Print the lines exactly. Start at the first line of the material below, end with the line that contains "Given: Select the Torso item in object tree", and skip all pictures.

◇ ◇ ◇ ◇ ◇ ◇ ◇

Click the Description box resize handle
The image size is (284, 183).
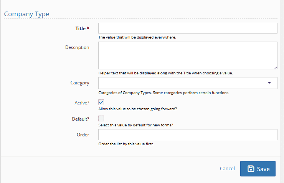(275, 67)
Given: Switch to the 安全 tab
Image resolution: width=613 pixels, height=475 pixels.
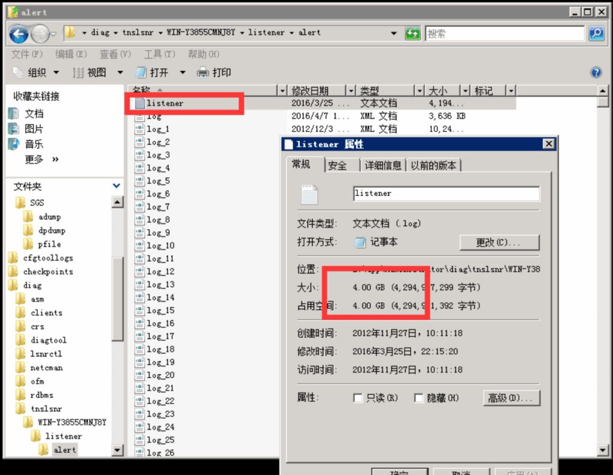Looking at the screenshot, I should tap(338, 166).
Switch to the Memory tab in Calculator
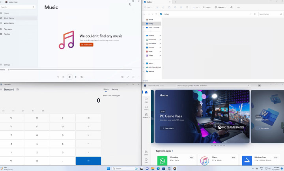This screenshot has height=171, width=284. click(x=115, y=89)
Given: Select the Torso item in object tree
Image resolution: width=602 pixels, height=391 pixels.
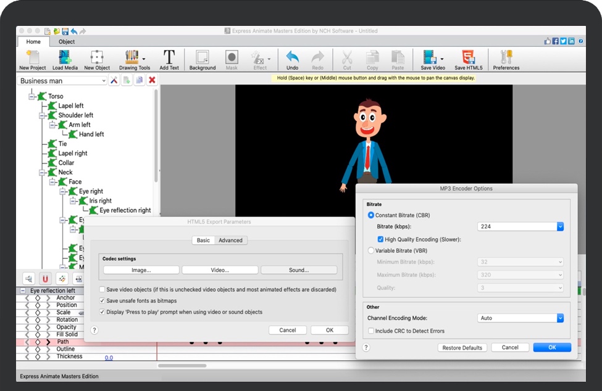Looking at the screenshot, I should tap(56, 96).
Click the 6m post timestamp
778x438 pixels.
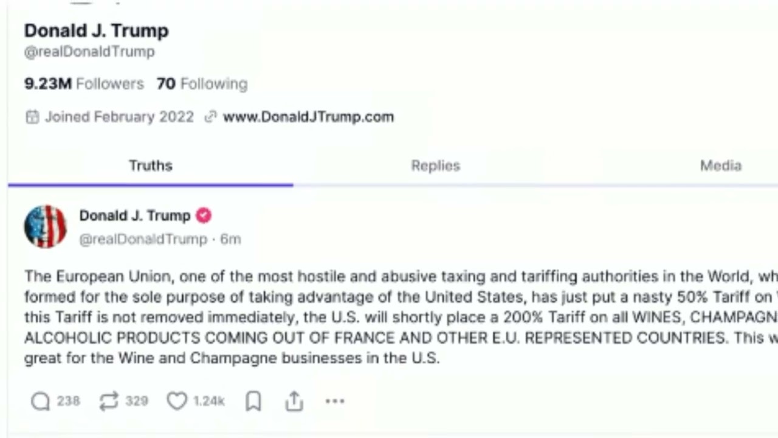pyautogui.click(x=230, y=239)
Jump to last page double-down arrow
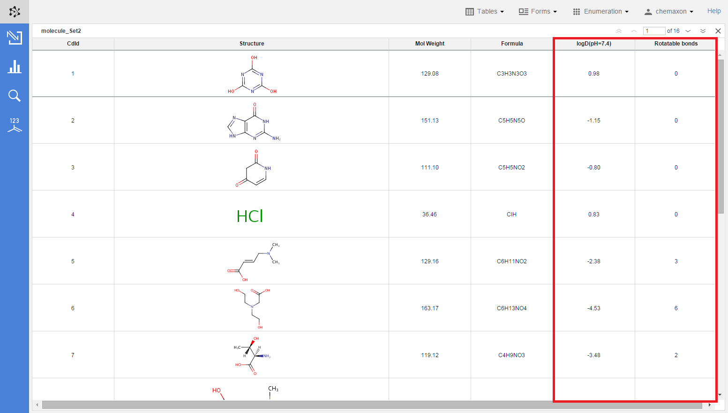 703,31
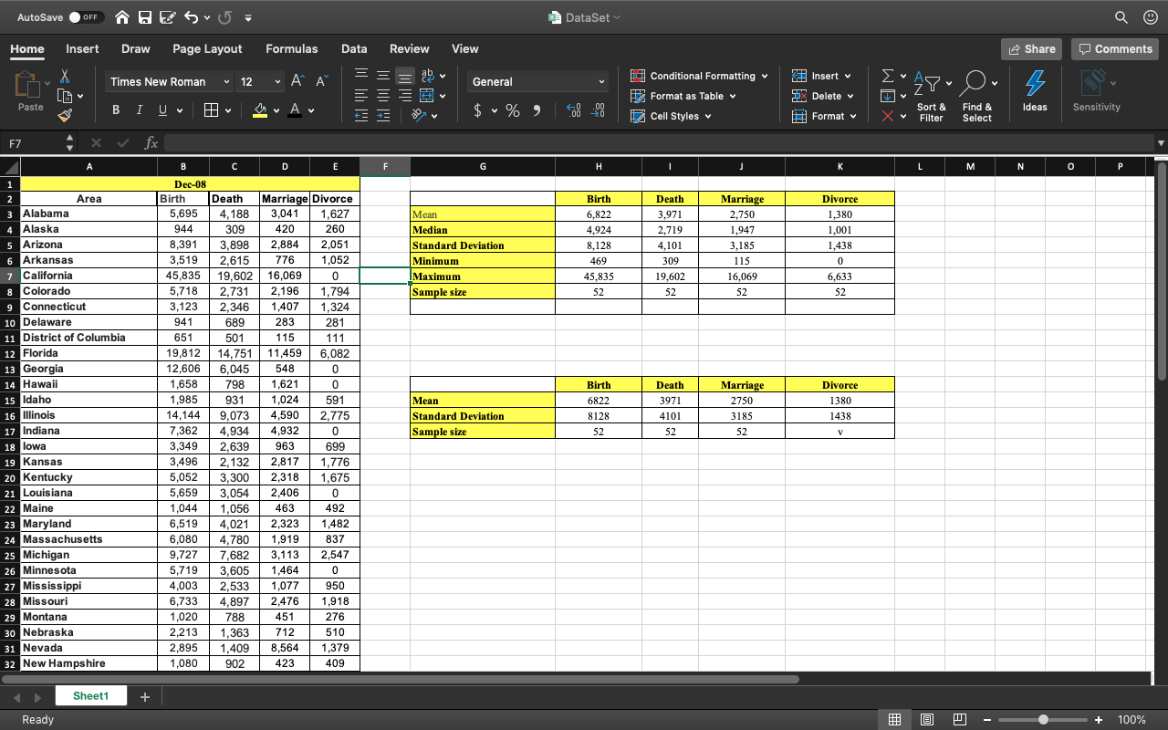This screenshot has height=730, width=1168.
Task: Select the Format Painter brush icon
Action: click(65, 116)
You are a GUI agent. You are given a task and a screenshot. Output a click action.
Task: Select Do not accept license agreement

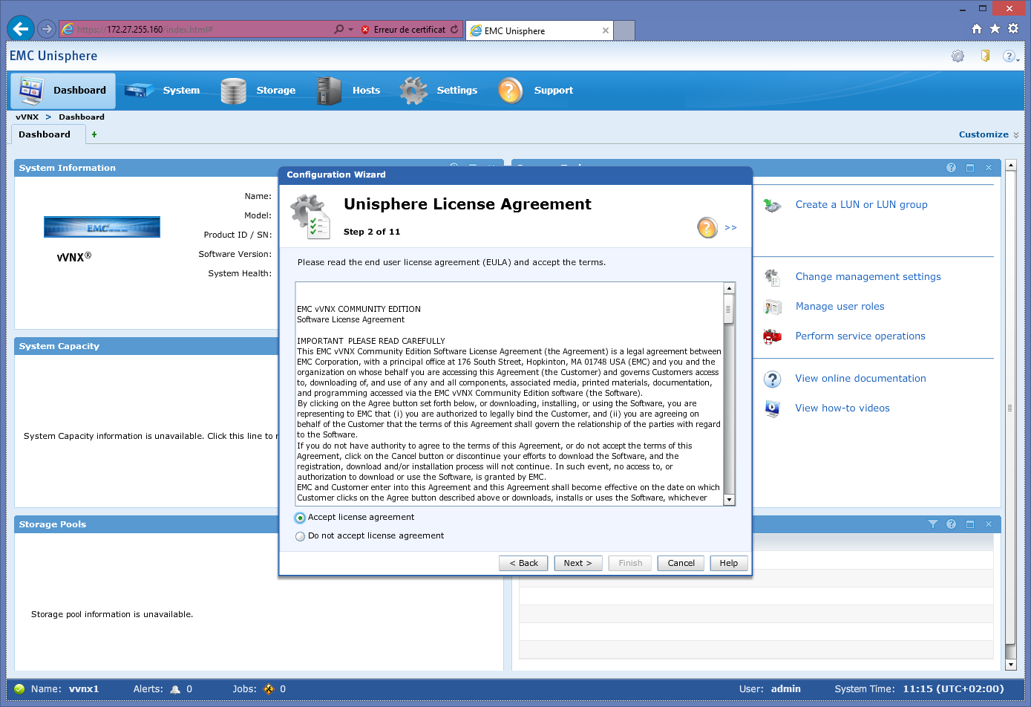(300, 536)
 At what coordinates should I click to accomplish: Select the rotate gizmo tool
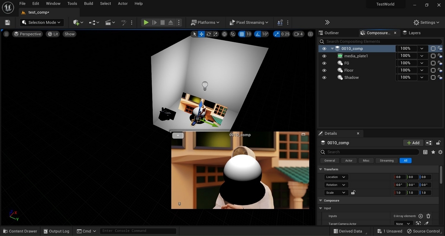pos(209,34)
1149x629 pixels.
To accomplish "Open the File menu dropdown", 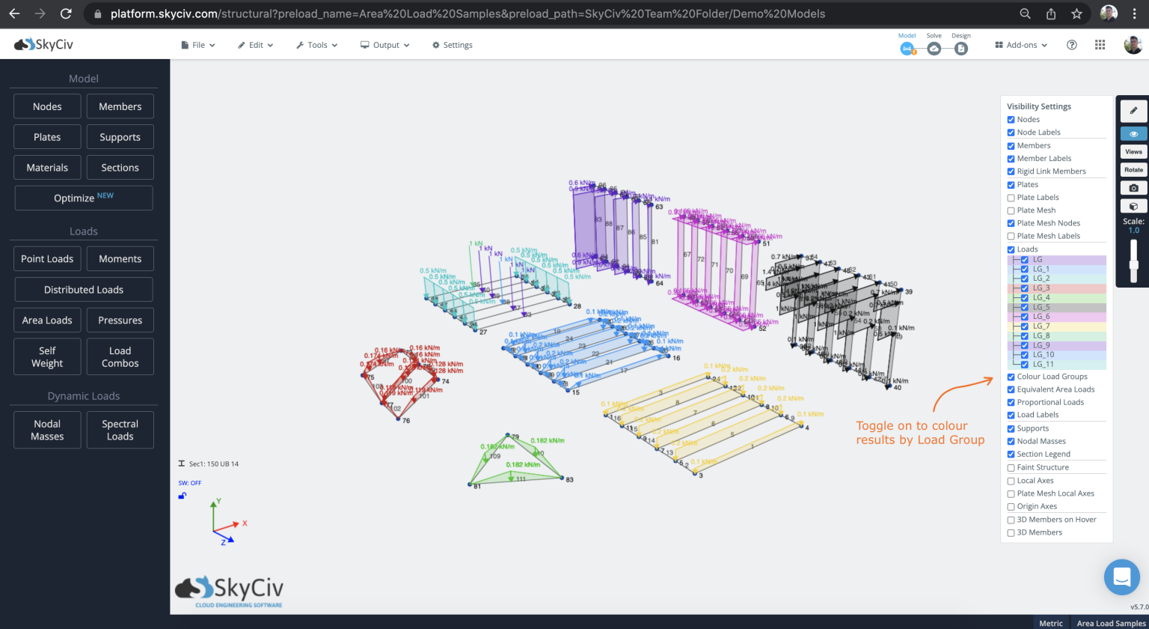I will point(197,44).
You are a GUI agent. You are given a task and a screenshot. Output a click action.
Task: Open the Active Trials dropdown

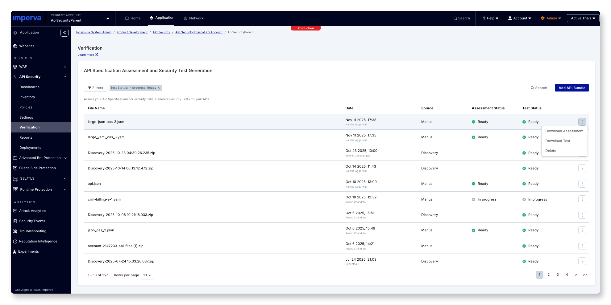tap(583, 18)
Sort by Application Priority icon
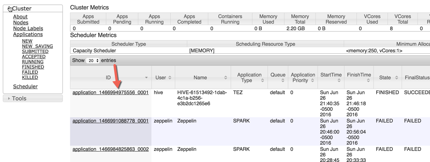 (x=312, y=81)
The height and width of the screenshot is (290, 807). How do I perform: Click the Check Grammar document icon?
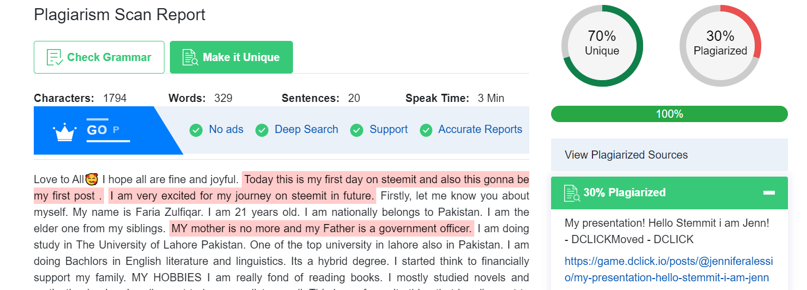point(55,57)
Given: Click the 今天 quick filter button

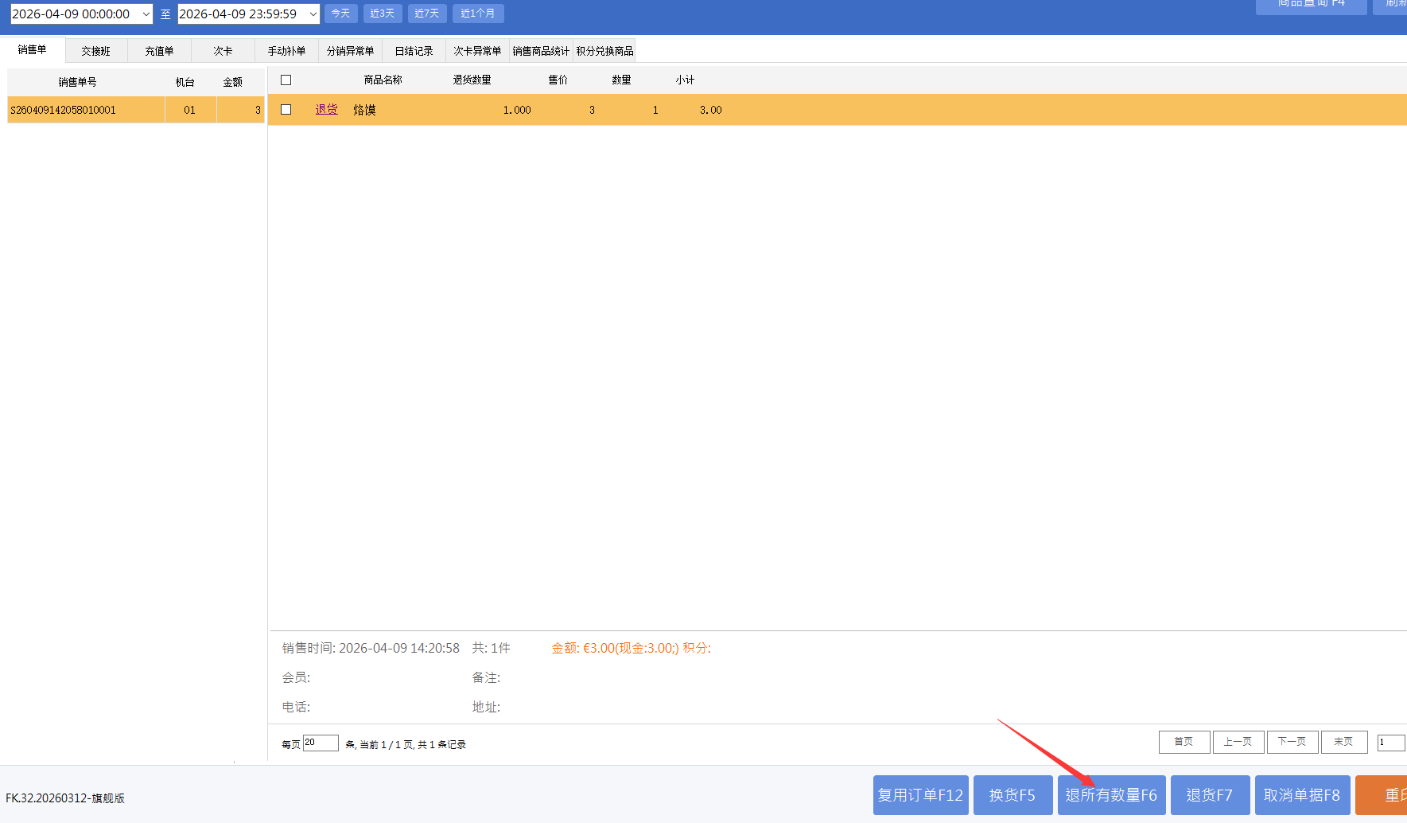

◇ ◇ ◇ ◇ ◇ ◇ ◇

— OUTPUT OF THE EXERCISE —
Click the Description box resize handle
The image size is (284, 183).
(275, 67)
Given: Switch to the 安全 tab
Image resolution: width=613 pixels, height=475 pixels.
Looking at the screenshot, I should tap(338, 166).
Switch to the Memory tab in Calculator
This screenshot has height=171, width=284. click(x=115, y=89)
Given: Select the Torso item in object tree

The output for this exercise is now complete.